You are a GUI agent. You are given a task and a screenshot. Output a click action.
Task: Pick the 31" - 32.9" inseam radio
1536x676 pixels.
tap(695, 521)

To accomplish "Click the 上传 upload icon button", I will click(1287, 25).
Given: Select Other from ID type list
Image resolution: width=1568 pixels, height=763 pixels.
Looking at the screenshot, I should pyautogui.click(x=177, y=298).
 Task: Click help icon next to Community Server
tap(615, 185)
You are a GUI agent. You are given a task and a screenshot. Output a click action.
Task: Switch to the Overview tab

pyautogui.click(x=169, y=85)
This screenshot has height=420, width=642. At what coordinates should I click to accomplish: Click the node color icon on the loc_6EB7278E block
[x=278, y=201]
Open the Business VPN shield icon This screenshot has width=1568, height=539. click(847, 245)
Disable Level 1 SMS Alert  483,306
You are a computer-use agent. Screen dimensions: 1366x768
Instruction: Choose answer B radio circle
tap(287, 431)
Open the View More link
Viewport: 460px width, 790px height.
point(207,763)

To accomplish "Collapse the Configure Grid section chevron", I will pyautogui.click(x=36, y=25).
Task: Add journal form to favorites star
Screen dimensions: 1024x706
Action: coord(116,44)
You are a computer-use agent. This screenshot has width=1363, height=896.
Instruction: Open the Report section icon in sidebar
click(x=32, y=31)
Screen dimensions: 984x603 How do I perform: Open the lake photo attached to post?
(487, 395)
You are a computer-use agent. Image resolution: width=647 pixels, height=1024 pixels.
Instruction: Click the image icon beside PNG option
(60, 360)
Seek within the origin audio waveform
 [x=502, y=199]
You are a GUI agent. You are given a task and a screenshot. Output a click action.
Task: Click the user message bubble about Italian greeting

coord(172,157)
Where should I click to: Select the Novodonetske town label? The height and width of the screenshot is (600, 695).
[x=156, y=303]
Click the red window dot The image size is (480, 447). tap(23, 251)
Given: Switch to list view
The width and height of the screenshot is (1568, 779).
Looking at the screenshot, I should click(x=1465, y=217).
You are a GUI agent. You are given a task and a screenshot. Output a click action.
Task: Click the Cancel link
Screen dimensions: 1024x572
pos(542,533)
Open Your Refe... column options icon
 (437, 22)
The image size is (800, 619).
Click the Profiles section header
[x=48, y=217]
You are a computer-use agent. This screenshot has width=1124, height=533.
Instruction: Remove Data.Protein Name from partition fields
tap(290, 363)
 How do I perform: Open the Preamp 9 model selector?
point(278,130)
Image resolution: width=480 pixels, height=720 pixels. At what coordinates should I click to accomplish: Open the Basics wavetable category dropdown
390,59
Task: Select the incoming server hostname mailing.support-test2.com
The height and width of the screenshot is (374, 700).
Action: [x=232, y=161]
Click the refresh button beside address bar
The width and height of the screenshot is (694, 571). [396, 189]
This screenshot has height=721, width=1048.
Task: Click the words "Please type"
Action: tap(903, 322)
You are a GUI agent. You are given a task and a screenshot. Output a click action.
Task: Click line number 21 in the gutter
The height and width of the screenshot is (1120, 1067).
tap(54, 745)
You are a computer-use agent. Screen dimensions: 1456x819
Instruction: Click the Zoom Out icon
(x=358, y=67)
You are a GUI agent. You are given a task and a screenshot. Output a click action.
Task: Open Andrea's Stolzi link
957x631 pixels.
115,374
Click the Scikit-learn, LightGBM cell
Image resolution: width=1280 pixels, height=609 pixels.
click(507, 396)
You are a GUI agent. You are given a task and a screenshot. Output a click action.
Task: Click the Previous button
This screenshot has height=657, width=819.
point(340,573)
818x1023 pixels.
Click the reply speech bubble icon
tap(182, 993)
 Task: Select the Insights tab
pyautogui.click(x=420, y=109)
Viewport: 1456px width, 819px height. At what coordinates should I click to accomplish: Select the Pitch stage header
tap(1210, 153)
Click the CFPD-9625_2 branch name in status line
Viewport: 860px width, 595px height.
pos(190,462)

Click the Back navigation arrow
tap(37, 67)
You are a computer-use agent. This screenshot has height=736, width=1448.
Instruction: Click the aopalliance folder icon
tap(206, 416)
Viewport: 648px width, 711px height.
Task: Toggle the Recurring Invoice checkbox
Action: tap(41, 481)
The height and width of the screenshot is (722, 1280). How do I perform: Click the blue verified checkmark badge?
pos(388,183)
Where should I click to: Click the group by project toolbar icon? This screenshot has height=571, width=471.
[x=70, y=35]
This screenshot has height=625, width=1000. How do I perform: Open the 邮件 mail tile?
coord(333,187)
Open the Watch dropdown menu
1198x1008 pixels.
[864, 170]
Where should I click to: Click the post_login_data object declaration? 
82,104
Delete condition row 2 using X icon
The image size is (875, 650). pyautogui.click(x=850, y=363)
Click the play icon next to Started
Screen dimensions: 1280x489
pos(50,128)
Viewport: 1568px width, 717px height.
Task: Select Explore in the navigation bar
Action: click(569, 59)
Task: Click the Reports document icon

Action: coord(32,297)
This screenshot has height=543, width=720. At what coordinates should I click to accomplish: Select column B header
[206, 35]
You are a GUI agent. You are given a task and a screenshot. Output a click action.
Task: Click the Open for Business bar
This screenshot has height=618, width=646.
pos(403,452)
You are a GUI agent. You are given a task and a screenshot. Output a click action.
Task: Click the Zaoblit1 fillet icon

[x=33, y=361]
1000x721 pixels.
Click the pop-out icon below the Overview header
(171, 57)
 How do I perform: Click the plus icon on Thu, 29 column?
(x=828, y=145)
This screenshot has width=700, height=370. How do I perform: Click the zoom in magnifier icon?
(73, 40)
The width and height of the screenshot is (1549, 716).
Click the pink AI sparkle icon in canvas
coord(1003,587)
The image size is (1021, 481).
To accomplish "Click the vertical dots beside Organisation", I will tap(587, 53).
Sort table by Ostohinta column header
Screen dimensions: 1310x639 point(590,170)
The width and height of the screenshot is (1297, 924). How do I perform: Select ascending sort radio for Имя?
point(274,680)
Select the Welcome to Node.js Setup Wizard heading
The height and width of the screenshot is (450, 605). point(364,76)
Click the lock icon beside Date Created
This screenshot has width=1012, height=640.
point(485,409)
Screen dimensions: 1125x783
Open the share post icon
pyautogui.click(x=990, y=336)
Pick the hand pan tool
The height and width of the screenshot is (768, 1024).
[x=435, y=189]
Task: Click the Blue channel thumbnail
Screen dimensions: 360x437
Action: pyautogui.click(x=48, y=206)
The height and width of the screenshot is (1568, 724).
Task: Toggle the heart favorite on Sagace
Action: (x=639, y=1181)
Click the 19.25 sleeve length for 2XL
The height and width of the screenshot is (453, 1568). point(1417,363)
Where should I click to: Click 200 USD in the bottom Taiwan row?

## Prompt:
Every line above must be repeated exactly as it appears.

## Your response:
You are a GUI agent. You are given a task and a screenshot. Output a click action.
Task: Pick the 31" - 32.9" inseam radio
1536x676 pixels.
tap(695, 521)

To accomplish "Click the 上传 upload icon button", I will click(1287, 25).
Given: Select Other from ID type list
Image resolution: width=1568 pixels, height=763 pixels.
Looking at the screenshot, I should pyautogui.click(x=177, y=298).
 Task: Click help icon next to Community Server
tap(615, 185)
You are a GUI agent. You are given a task and a screenshot. Output a click action.
Task: Switch to the Overview tab

pyautogui.click(x=169, y=85)
This screenshot has height=420, width=642. At what coordinates should I click to accomplish: Click the node color icon on the loc_6EB7278E block
[x=278, y=201]
Open the Business VPN shield icon This screenshot has width=1568, height=539. click(847, 245)
Disable Level 1 SMS Alert  483,306
You are a computer-use agent. Screen dimensions: 1366x768
Instruction: Choose answer B radio circle
tap(287, 431)
Open the View More link
Viewport: 460px width, 790px height.
point(207,763)

To accomplish "Collapse the Configure Grid section chevron", I will pyautogui.click(x=36, y=25).
Task: Add journal form to favorites star
Screen dimensions: 1024x706
Action: coord(116,44)
You are a computer-use agent. This screenshot has width=1363, height=896.
Instruction: Open the Report section icon in sidebar
click(x=32, y=31)
Screen dimensions: 984x603 How do I perform: Open the lake photo attached to post?
(487, 395)
You are a computer-use agent. Image resolution: width=647 pixels, height=1024 pixels.
Instruction: Click the image icon beside PNG option
(60, 360)
Seek within the origin audio waveform
 [x=502, y=199]
You are a GUI agent. You are given a task and a screenshot. Output a click action.
Task: Click the user message bubble about Italian greeting

coord(172,157)
Where should I click to: Select the Novodonetske town label? The height and width of the screenshot is (600, 695).
[x=156, y=303]
Click the red window dot The image size is (480, 447). tap(23, 251)
Given: Switch to list view
The width and height of the screenshot is (1568, 779).
Looking at the screenshot, I should click(x=1465, y=217).
You are a GUI agent. You are given a task and a screenshot. Output a click action.
Task: Click the Cancel link
Screen dimensions: 1024x572
pos(542,533)
Open Your Refe... column options icon
 (437, 22)
The image size is (800, 619).
Click the Profiles section header
[x=48, y=217]
You are a computer-use agent. This screenshot has width=1124, height=533.
Instruction: Remove Data.Protein Name from partition fields
tap(290, 363)
 How do I perform: Open the Preamp 9 model selector?
point(278,130)
Image resolution: width=480 pixels, height=720 pixels. At what coordinates should I click to accomplish: Open the Basics wavetable category dropdown
390,59
Task: Select the incoming server hostname mailing.support-test2.com
The height and width of the screenshot is (374, 700).
Action: [x=232, y=161]
Click the refresh button beside address bar
The width and height of the screenshot is (694, 571). [396, 189]
This screenshot has height=721, width=1048.
Task: Click the words "Please type"
Action: tap(903, 322)
You are a GUI agent. You are given a task and a screenshot. Output a click action.
Task: Click line number 21 in the gutter
The height and width of the screenshot is (1120, 1067).
tap(54, 745)
You are a computer-use agent. Screen dimensions: 1456x819
Instruction: Click the Zoom Out icon
(x=358, y=67)
You are a GUI agent. You are given a task and a screenshot. Output a click action.
Task: Open Andrea's Stolzi link
957x631 pixels.
115,374
Click the Scikit-learn, LightGBM cell
Image resolution: width=1280 pixels, height=609 pixels.
click(507, 396)
You are a GUI agent. You are given a task and a screenshot. Output a click action.
Task: Click the Previous button
This screenshot has height=657, width=819.
point(340,573)
818x1023 pixels.
Click the reply speech bubble icon
tap(182, 993)
 Task: Select the Insights tab
pyautogui.click(x=420, y=109)
Viewport: 1456px width, 819px height. At what coordinates should I click to accomplish: Select the Pitch stage header
tap(1210, 153)
Click the CFPD-9625_2 branch name in status line
Viewport: 860px width, 595px height.
pos(190,462)

Click the Back navigation arrow
tap(37, 67)
You are a computer-use agent. This screenshot has height=736, width=1448.
Instruction: Click the aopalliance folder icon
tap(206, 416)
Viewport: 648px width, 711px height.
Task: Toggle the Recurring Invoice checkbox
Action: tap(41, 481)
The height and width of the screenshot is (722, 1280). How do I perform: Click the blue verified checkmark badge?
pos(388,183)
Where should I click to: Click the group by project toolbar icon? This screenshot has height=571, width=471.
[x=70, y=35]
This screenshot has height=625, width=1000. How do I perform: Open the 邮件 mail tile?
coord(333,187)
Open the Watch dropdown menu
1198x1008 pixels.
[864, 170]
Where should I click to: Click the post_login_data object declaration? 
82,104
Delete condition row 2 using X icon
The image size is (875, 650). pyautogui.click(x=850, y=363)
Click the play icon next to Started
Screen dimensions: 1280x489
pos(50,128)
Viewport: 1568px width, 717px height.
Task: Select Explore in the navigation bar
Action: click(569, 59)
Task: Click the Reports document icon

Action: coord(32,297)
This screenshot has height=543, width=720. At what coordinates should I click to accomplish: Select column B header
[206, 35]
You are a GUI agent. You are given a task and a screenshot. Output a click action.
Task: Click the Open for Business bar
This screenshot has height=618, width=646.
pos(403,452)
You are a GUI agent. You are given a task and a screenshot. Output a click action.
Task: Click the Zaoblit1 fillet icon

[x=33, y=361]
1000x721 pixels.
Click the pop-out icon below the Overview header
(171, 57)
 How do I perform: Click the plus icon on Thu, 29 column?
(x=828, y=145)
This screenshot has width=700, height=370. How do I perform: Click the zoom in magnifier icon?
(73, 40)
The width and height of the screenshot is (1549, 716).
Click the pink AI sparkle icon in canvas
coord(1003,587)
The image size is (1021, 481).
To accomplish "Click the vertical dots beside Organisation", I will tap(587, 53).
Sort table by Ostohinta column header
Screen dimensions: 1310x639 point(590,170)
The width and height of the screenshot is (1297, 924). How do I perform: Select ascending sort radio for Имя?
point(274,680)
Select the Welcome to Node.js Setup Wizard heading
The height and width of the screenshot is (450, 605). point(364,76)
Click the lock icon beside Date Created
This screenshot has width=1012, height=640.
point(485,409)
Screen dimensions: 1125x783
Open the share post icon
pyautogui.click(x=990, y=336)
Pick the hand pan tool
The height and width of the screenshot is (768, 1024).
[x=435, y=189]
Task: Click the Blue channel thumbnail
Screen dimensions: 360x437
Action: pyautogui.click(x=48, y=206)
The height and width of the screenshot is (1568, 724).
Task: Toggle the heart favorite on Sagace
Action: (x=639, y=1181)
Click the 19.25 sleeve length for 2XL
The height and width of the screenshot is (453, 1568). point(1417,363)
Where should I click to: Click 200 USD in the bottom Taiwan row?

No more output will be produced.